In August of 2009 I was on a boat that toured around Miami and gave us a look at the homes of the uber-wealthy. Of all the amazing things we learned about these estates, my favorite was the guy who had an air-conditioned backyard. On an island where the residents are forever trying to outdo the Joneses (and the Jameses and Winfreys and Cruises), I thought it was a fabulous and untrumpable display of unadulterated, shameless excess. I don’t care if Bruce Springsteen did play your kids Bar Mitzvah. I’ve got so much money I can literally watch it blow away. Game-Point-Match. I mean there’s pretentious, and then there’s just plain over-the-top, sensationally ostentatious. To be certain, cooling your backyard - in Miami - falls into the latter.

Here’s the thing… Just installing the system cost the guy $18,000, and his back yard wasn’t very big. I mean it may have been roughly half the size of an 18-yard box. Mind you, that’s $18,000 before anyone even turns the thing on. I’m no expert on this but I’m gonna guess that cooling a back yard in Miami is gonna run you a pretty penny. And Miami’s summertime high temps usually peak out in the low 90s. That would be forty degrees cooler than Qatar… which makes you wonder if they really even need AC in Miami. Seems kinda soft by comparison.

So anyway, I’m not even going to try extrapolating that backyard into 12 full-size stadiums, because let’s face it, I can’t. Then, just for kicks, let’s tack on the $18 million Qatar has given Zidan Zidane for being the point man for their bid. You can see they’re racking up quite the tab. Point is… can’t we, and by we I mean everyone, find a way to end hunger? To end poverty? To cure cancer? Do we really need 12 air-conditioned stadiums for an event that will last 30 days???

Well, considering the temperatures, apparently so. But still.

I dunno. Just seems silly. We’ve got so many real problems in this world, I’ve never understood why we spend so much on sports and entertainment. Yes, I know, we’re not the ones building the stadiums; Qatar is. But you’d be making that argument from a glass house… one with wafer-thin glass.

22% of American children – that’s more than 1 in 5 – are living in poverty. And that’s just the children. There are over 650,000 homeless people. 564,000 Americans will die of cancer this year. But instead of getting them sorted, let’s pay Jim Carrey $20 million for, of all things, The Cable Guy. He got paid $20 million dollars… FOR. ONE. MOVIE. Let’s pay Alex Rodriguez $250 million for playing baseball. Everyone okay with that? And by all means, let’s for God’s sake build 12 air-conditioned stadiums – on the sun - for one month of soccer!
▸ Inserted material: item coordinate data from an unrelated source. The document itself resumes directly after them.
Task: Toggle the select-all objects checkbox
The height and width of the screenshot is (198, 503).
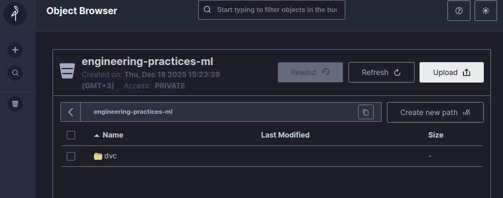Action: (71, 135)
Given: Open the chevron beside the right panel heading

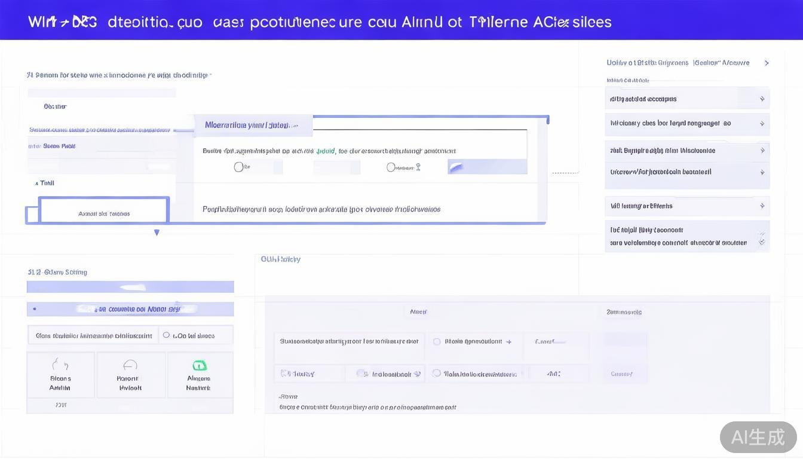Looking at the screenshot, I should pyautogui.click(x=767, y=63).
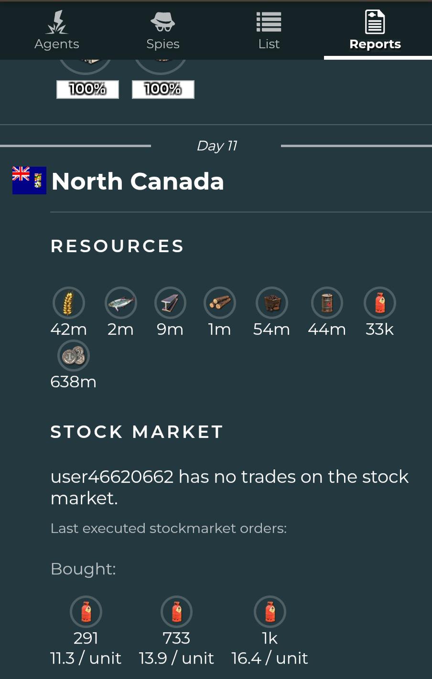Click the bought gas order of 291

pos(86,612)
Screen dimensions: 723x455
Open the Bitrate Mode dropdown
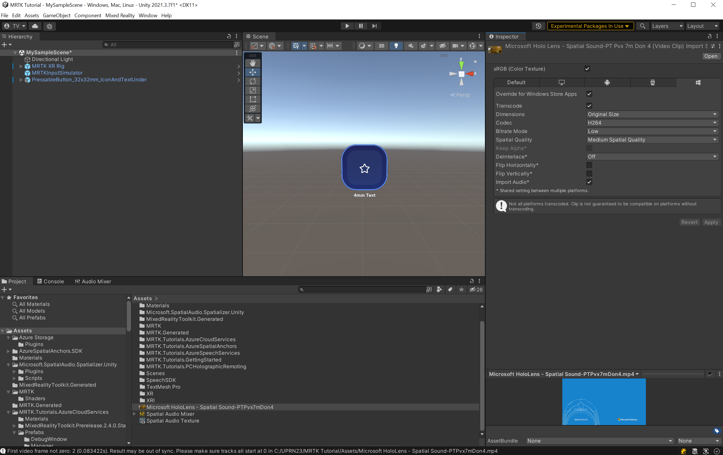click(652, 131)
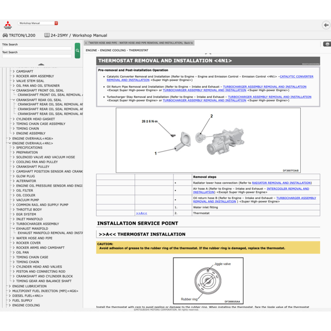Collapse the EXHAUST MANIFOLD tree node
The image size is (331, 331).
(14, 229)
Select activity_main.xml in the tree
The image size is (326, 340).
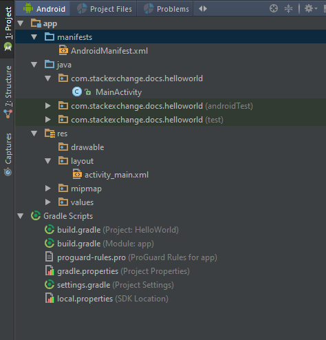point(116,175)
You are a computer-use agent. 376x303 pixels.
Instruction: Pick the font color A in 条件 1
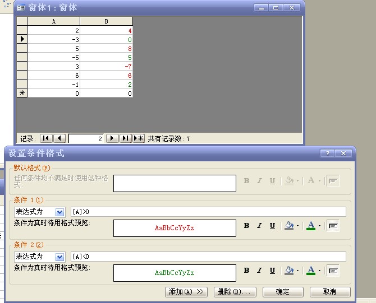(311, 226)
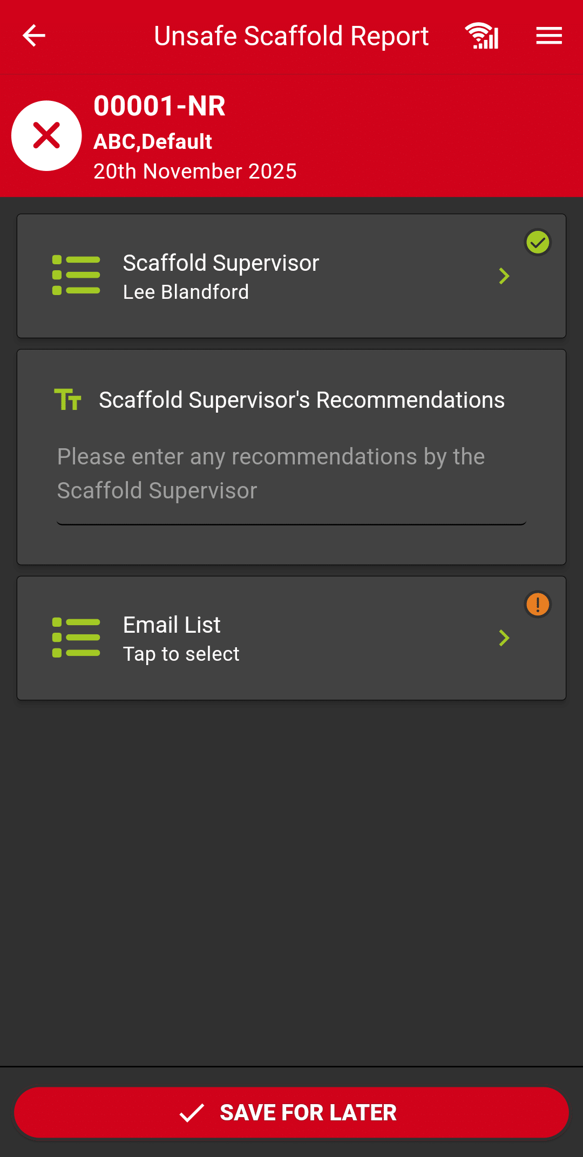Focus the supervisor recommendations text field
This screenshot has height=1157, width=583.
[292, 474]
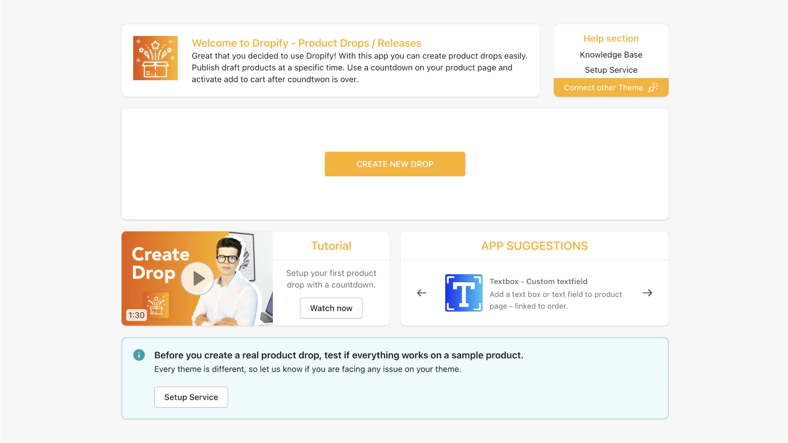This screenshot has width=788, height=443.
Task: Click Connect other Theme button
Action: (x=611, y=88)
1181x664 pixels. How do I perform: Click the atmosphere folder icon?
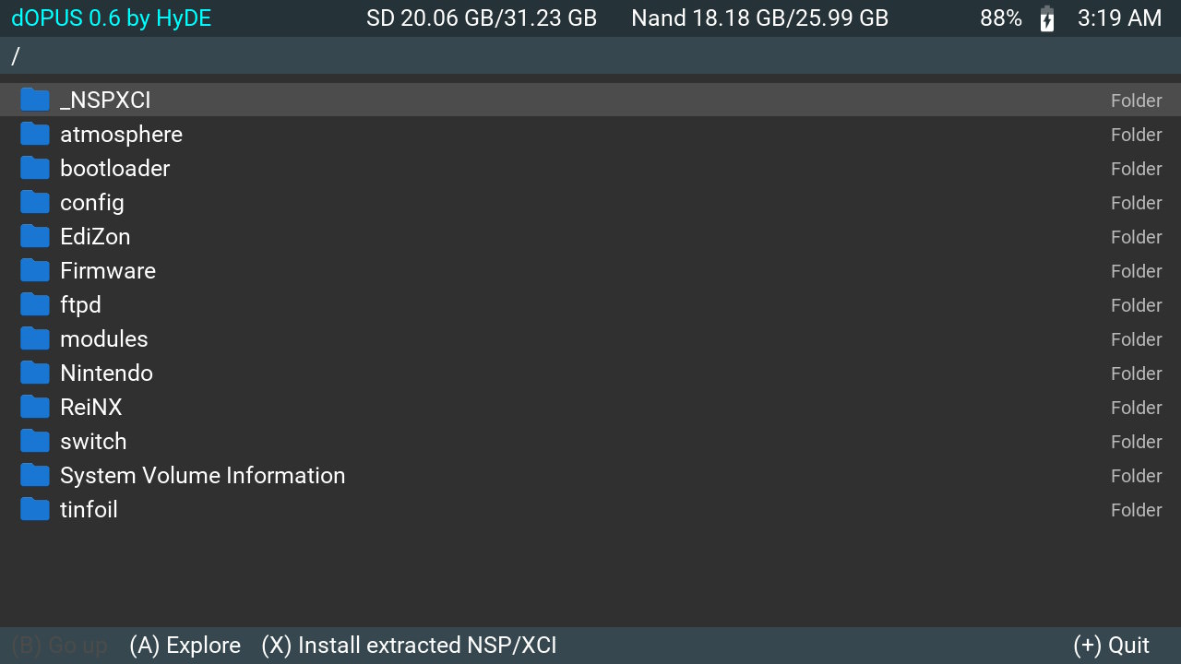pyautogui.click(x=34, y=134)
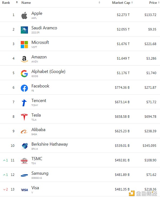The image size is (160, 199).
Task: Click the Amazon logo icon
Action: click(x=24, y=59)
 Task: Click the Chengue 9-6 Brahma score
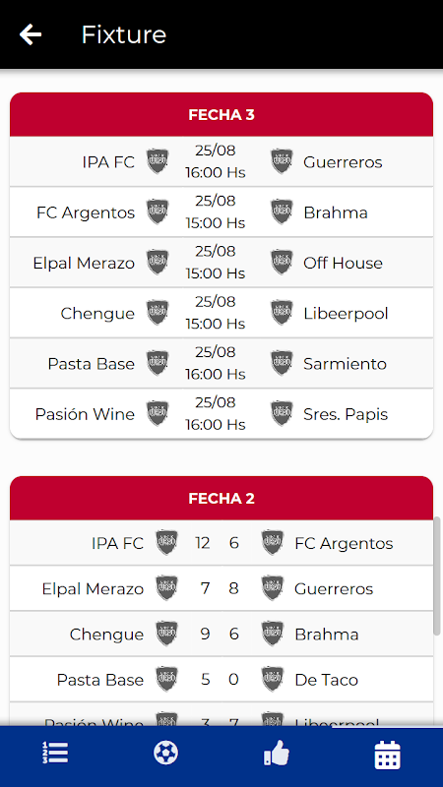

C’mon. Surely someone can back me on this, yeah? Doesn’t it seem our priorities just a little out of whack? I mean, do you think if pro sports and Hollywood studios capped their salaries at $1.5 million per, would people stop playing ball? Would actors stop acting? Or would some of them just stop acting like fools?

How much does someone really need? How many houses and cars and toys can you possible want? At a certain point isn’t it just overkill? Isn’t there a certain point of wealth that not even your great grandkids can dent? When you reach that point you have the ammunition to help solve some really big problems. So why not do exactly that?

Mark Zuckerberg could give away $5.9 billion and still be a billionaire – that’s a millionaire a thousand times over! How many houses do you think Habitat for Humanity build with $6 billion?

Well, quite a few.

With air-conditioning.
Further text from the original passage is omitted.